Rozdział 9.
- Niv? To znaczy pan Connor?- zapytałam zdziwiona, widząc przed sobą mojego drugiego szefa. Stał z nieśmiałym uśmiechem i butelką wina.
- Witam panno Clais. Przeprosinowe wino - rzucił, machając butelka. Nie wiedziałam jak mam zareagować. Wpuścić go do środka czy wysłać na Marsa? - Mogę wejść? - spytał. No jasne...Przecież nikt nie mówił, że szef wpada w sobotnie popołudnie, żeby dać mi butelkę wina i znika ot tak sobie.
- Yyh jasne, proszę, niech pan wejdzie - zaprosiłam go do środka. Oparłam się o drzwi, gdy zniknął w salonie.
Co ty robisz?! Kręcisz na siebie bicz...
Usiadł na kanapie.
- Ładne mieszkanie - mruknął, rozglądając sie. Przyglądałam mu się uważnie. Wyglądał dobrze. Widać było już zbliżającą się siwiznę na włosach. Miał na sobie szary sweter, ciemne spodnie i kurtkę. Nie był jakoś szczególnie umięśniony. Miał dobrze zarysowana linie żuchwy, smukły nos i wąskie usta. Zarost też zachodził już siwymi włosami. Dodawało mu to urody. Jednak, moje relacje względem tego człowieka, były czysto firmowe.
- Dziękuję. Jest wynajęte. Urządzała je jakaś starsza paryżanka. Mogę wiedzieć co pana do mnie sprowadza?- zapytałam.
- Ah tak, przepraszam. Chciałem wynagrodzić jakoś pani nasze ostatnie spotkanie w firmie. Zachowałem się jak dupek, przyznaje - rzucił z uśmiechem - Ale myślę, że dobre czerwone wino, powinno załagodzić pani niechęć do mnie - ciągle się uśmiechał. Pokazywał mi idealnie proste białe zęby. Podał mi butelkę wina i czekał aż ją otworze..
- Przykro mi panie Connor - zaczęłam, biorąc butelkę i zmierzając do kuchni - ale to pan pierwszego dnia sprawił, że niechęć pojawiła się, w chwili wejścia pańskiej osoby do windy. Gdyby się pan nie patrzył, tam gdzie nie trzeba z pewnością byłoby inaczej - rzeklam, próbując otworzyć wino. Ręce mi się trzęsły, bo sytuacja była dla mnie nie wygodna. Usłyszałam jak zbliza się do mnie. Zabrał butelkę i korkociąg z moich rąk, delikatnie muskając je swoimi. Niezręczna chwila. Odsunęłam się na bezpieczną odległość.

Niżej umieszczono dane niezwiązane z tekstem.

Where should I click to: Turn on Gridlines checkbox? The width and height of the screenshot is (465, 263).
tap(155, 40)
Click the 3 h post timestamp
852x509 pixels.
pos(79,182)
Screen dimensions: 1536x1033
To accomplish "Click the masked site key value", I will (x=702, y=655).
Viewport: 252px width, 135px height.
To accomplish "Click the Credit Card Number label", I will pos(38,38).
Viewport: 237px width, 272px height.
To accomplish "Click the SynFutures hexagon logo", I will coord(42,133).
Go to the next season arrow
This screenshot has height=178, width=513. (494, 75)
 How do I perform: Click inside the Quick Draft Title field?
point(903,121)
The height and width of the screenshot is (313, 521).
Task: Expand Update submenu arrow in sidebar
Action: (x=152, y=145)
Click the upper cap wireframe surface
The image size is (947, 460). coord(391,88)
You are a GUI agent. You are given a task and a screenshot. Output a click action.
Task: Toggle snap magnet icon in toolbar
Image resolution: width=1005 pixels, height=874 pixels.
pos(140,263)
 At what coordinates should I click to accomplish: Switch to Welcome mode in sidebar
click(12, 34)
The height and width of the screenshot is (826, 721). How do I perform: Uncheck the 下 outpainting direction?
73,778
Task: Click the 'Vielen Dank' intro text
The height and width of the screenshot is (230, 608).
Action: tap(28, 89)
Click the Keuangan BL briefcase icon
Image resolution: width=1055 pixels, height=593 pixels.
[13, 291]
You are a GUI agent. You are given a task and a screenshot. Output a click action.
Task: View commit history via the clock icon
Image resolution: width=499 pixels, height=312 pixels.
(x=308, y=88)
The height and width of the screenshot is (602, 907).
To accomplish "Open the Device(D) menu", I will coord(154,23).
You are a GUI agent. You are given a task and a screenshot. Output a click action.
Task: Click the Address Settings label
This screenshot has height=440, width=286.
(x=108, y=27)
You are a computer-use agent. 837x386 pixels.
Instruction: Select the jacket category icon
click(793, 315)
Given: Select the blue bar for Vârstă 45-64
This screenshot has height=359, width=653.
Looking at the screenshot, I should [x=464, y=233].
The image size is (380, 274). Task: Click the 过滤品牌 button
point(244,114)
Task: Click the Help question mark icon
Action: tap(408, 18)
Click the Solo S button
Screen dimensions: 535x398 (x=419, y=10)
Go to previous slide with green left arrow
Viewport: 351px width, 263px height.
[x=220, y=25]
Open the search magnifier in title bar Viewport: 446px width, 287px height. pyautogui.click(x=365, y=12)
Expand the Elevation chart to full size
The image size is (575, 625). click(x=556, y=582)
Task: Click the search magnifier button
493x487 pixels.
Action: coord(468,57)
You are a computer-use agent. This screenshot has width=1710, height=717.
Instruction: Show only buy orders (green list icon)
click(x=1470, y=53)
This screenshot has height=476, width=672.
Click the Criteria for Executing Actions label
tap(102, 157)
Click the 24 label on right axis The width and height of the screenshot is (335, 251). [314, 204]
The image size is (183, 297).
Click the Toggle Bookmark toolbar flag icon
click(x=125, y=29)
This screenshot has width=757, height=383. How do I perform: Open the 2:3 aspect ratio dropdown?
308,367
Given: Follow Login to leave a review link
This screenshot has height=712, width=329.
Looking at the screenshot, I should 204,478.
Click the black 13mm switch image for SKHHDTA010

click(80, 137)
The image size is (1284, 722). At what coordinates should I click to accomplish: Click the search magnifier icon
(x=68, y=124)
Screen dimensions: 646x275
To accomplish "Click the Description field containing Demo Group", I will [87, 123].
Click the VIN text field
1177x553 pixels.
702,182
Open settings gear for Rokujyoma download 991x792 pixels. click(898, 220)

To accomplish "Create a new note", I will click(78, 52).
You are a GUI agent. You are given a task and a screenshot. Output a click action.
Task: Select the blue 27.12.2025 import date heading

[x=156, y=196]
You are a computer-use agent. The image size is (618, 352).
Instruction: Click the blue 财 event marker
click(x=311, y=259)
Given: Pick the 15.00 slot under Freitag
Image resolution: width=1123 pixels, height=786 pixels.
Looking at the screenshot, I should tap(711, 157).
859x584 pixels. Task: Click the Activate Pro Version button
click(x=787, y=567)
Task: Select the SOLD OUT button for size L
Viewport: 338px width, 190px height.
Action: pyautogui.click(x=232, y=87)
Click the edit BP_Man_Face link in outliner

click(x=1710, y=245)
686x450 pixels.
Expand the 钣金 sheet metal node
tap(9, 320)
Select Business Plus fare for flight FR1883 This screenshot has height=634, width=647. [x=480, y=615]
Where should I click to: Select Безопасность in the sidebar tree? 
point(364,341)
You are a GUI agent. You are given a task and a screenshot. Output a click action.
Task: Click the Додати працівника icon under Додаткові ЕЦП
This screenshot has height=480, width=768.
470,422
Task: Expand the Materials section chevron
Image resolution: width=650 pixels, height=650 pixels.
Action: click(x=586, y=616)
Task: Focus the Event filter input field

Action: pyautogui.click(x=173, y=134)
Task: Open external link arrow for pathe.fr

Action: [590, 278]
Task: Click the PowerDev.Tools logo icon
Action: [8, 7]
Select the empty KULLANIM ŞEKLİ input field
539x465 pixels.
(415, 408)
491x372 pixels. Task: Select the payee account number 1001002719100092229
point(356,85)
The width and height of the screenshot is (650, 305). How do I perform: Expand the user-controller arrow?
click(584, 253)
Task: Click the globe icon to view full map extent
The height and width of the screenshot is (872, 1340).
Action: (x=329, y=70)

- Pani wybaczy mi tamta sytuację. Ale kiedy widzę piękna kobiete, nie umiem się opanować - oznajmił, nalewajac wina do kieliszków. Uśmiechnęłam się niepewnie. Czułam, że to co się właśnie dzieje, bedzie niosło za sobą niepożądane skutki. Podszedł do mnie, wręczając mi kieliszek wina.
- No cóż, panno Clais. Liczę jednak, że po dzisiejszym dniu będzie pani dla mnie łaskawsza - powiedział, nachylajac się w moją stronę. Szybko przyłożyłam do ust szkło, aby nie wykonał żadnych nieodpowiednich ruchów - Nie musi się mnie pani bać. Wiem, kim jest dla pani ten cały Blayk.
Spojrzałam na niego i powoli upilam łyk dobrego, jak się okazało wina. Connor przyglądał mi się uważnie. Uśmiech nie znikał mu z twarzy.
- Bardzo dobre wino - mruknełam. Chciałam, żeby już sobie poszedł.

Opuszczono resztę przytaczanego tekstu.